Taxonomie : le gaz classé en énergie verte par la Commission européenne

Partager

 

Ce 2 février, la Commission européenne a « approuvé en principe » l’« acte délégué complémentaire sur le climat » concernant la place du gaz et du nucléaire dans le dispositif de classification des activités climato-compatibles qui pourrait entrer en vigueur au 1er janvier 2023. Faisant suite au premier acte délégué du 31 décembre, dont les critères d’inclusion du nucléaire et du gaz dans la taxonomie verte avaient été repoussés en raison de vifs désaccords entre les États membres, ce nouvel acte inclut « des activités spécifiques dans le domaine de l’énergie nucléaire et gazière dans la liste des activités économiques couvertes par la taxonomie de l’UE », et classe le gaz et le nucléaire au rang des « énergies de transition » éligibles à la finance verte… sous « conditions strictes ». Explications.

 

Le gaz et le nucléaire, « énergies de transition »

« Pour atteindre la neutralité climatique d’ici à 2050, l’UE a besoin d’un volume très important d’investissements privés. La Commission estime que les investissements privés dans des activités gazières et nucléaires ont un rôle à jouer dans la transition ». Décrites comme « conformes aux objectifs climatiques et environnementaux de l’UE », ces énergies de transition ont ainsi pour but de « délaisser plus rapidement des activités plus polluantes, telles que les centrales à charbon ».

« Nous devons utiliser tous les outils à notre disposition, car nous avons moins de 30 ans pour y parvenir », a déclaré Mairead McGuinness, commissaire européenne aux services financiers, lors d’une conférence de presse à Bruxelles, précisant que « le projet présenté aujourd’hui n’est pas une fin en soi mais un moyen d’atteindre un but : un avenir à faible émission carbone, alimenté par des énergies renouvelables ». Les 2 énergies y sont soumises à « des limites claires et des périodes d’adaptation progressive ».

 

100% de gaz renouvelable et bas carbone à l’horizon 2035

Concernant le nucléaire, si l’acte délégué reconnaît les technologies avancées de type « Génération IV », aux déchets réduits, pour encourager la recherche et l’innovation, les nouveaux projets de centrales nucléaires de type « Génération III+ », en revanche, ne pourront bénéficier de la taxonomie que jusqu’en 2045, et les modifications et mises à niveau des installations nucléaires existantes jusqu’en 2040 (dates respectives de délivrance des permis de construire).
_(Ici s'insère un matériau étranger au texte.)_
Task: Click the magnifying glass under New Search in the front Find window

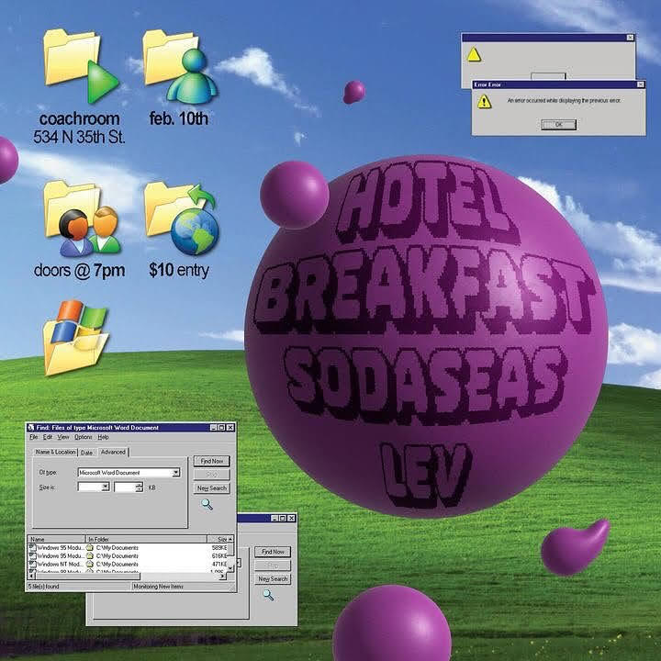Action: tap(207, 504)
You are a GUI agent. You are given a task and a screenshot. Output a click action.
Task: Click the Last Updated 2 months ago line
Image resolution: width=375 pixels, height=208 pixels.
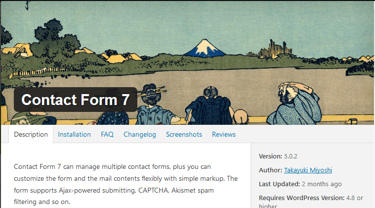(300, 184)
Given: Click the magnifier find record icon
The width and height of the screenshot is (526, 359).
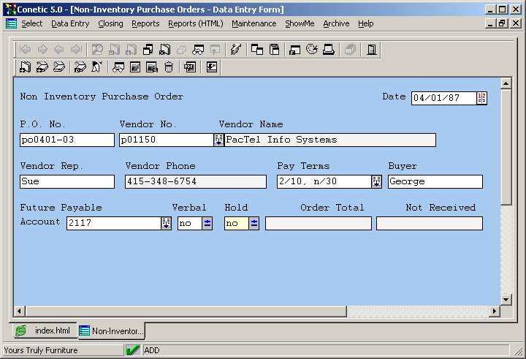Looking at the screenshot, I should (97, 50).
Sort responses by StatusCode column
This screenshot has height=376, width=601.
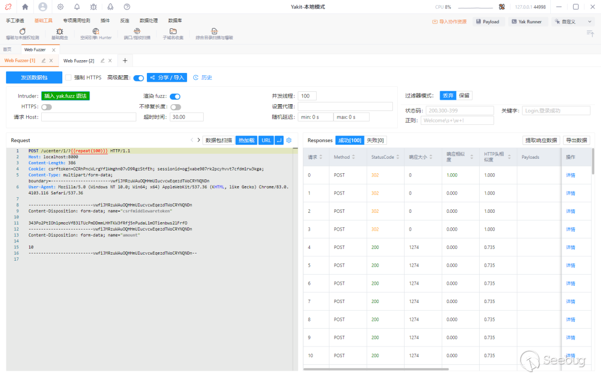tap(398, 157)
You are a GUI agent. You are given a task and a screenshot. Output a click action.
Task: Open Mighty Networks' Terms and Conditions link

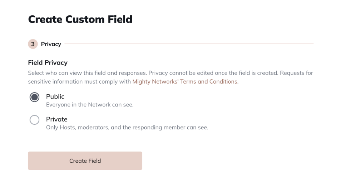(x=184, y=81)
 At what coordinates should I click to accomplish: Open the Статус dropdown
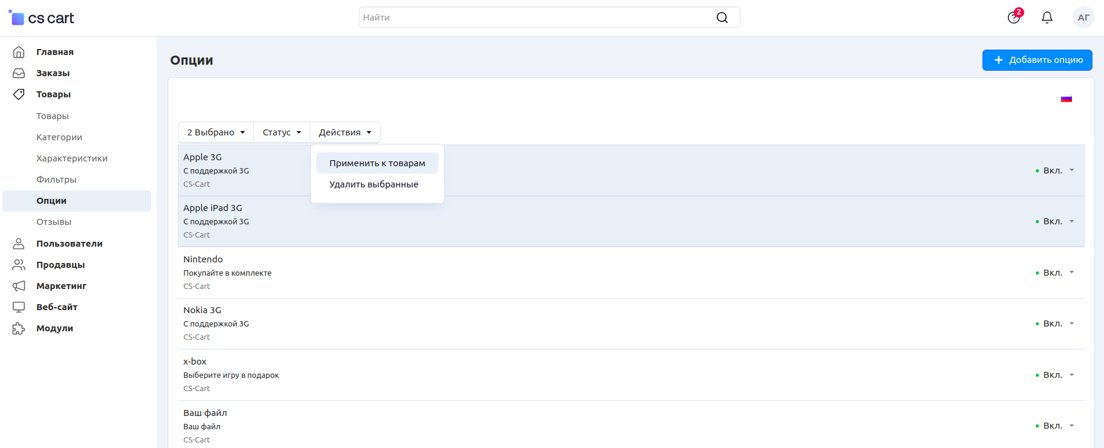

Concernant les projets de centrales gaz (production d’électricité, production de cogénération à haut rendement à partir de combustibles gazeux fossiles, ou production de chaleur ou de froid à partir de combustibles gazeux fossiles dans un système de chauffage et de refroidissement urbain efficace), la Commission européenne prévoit une période de transition pour les projets obtenant leur permis de construire avant le 31 décembre 2030. Sont désormais finançables les installations pour lesquelles les émissions du cycle de vie sont inférieures à 100 gCO2e/kWh et les émissions directes inférieures à 270gCO2e/kWh, si elles remplacent des énergies plus polluantes comme le charbon.
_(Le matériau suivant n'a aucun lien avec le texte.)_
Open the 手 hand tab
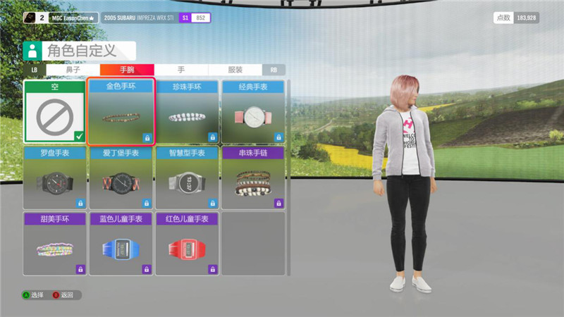(x=181, y=70)
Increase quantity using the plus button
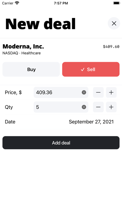122x216 pixels. click(111, 107)
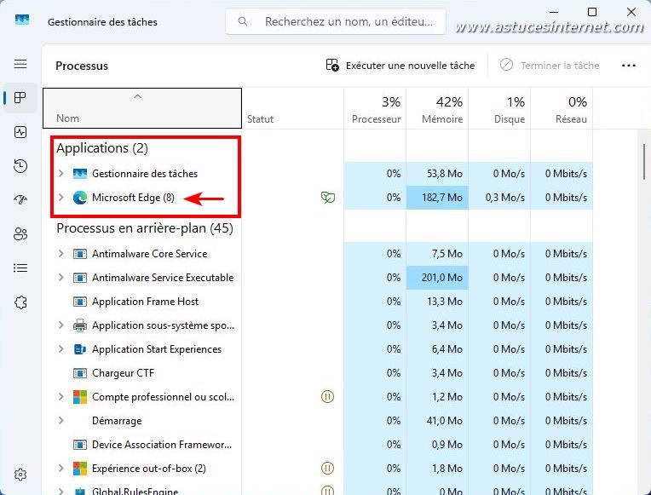Expand the Démarrage process row
Screen dimensions: 651x495
[60, 421]
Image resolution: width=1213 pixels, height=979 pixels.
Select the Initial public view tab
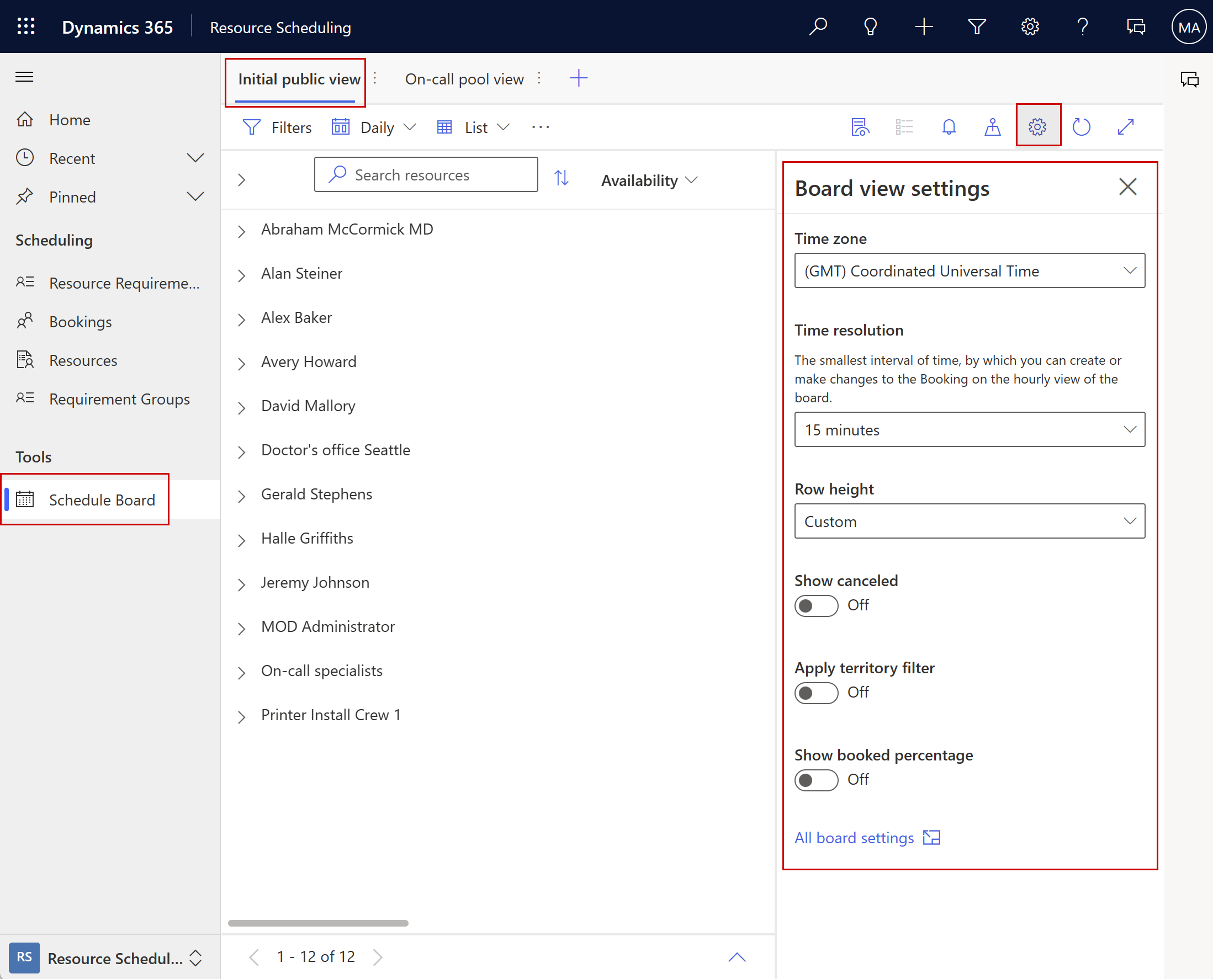point(297,78)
De plus, si les engagements d’intégrer 30% puis 50% de gaz renouvelables et bas carbone aux échéances de 2026 et 2030 pour les centrales de production d’électricité alimentées au gaz ne figurent plus dans cette version du texte, l’objectif du « 100% gaz renouvelable et bas carbone » à l’horizon 2035 est quant à lui maintenu.

 

Vers davantage de transparence pour les entreprises

Dans un souci de transparence, la Commission européenne a également modifié les obligations d’information liées aux activités de gaz et d’énergie nucléaire des entreprises.
Ainsi, les grandes sociétés non financières et financières cotées en bourse seront tenues de déclarer la proportion de leurs activités liées à ces deux énergies, afin de permettre aux investisseurs une visibilité sur le sujet.

 

Une entrée en vigueur en 2023 ?

Si le calendrier législatif prévoit une entrée en vigueur de cet acte complémentaire au 1er janvier 2023, il doit encore être validé par a minima 20 États-membres représentant au moins 65% de la population de l’Union européenne. Si ces chiffres devraient être atteints sans peine, les tensions n’en restent pas moins vives au sein des États-membres, dont certains, comme l’Autriche, ont annoncé leur intention d’engager une procédure devant la Cour de justice de l’Union européenne si cette taxonomie verte entrait en vigueur. Quant aux ONG, elles appellent également le Parlement et le Conseil européens à rejeter la proposition. De quoi bousculer, peut-être, le calendrier d’une taxonomie déjà controversée.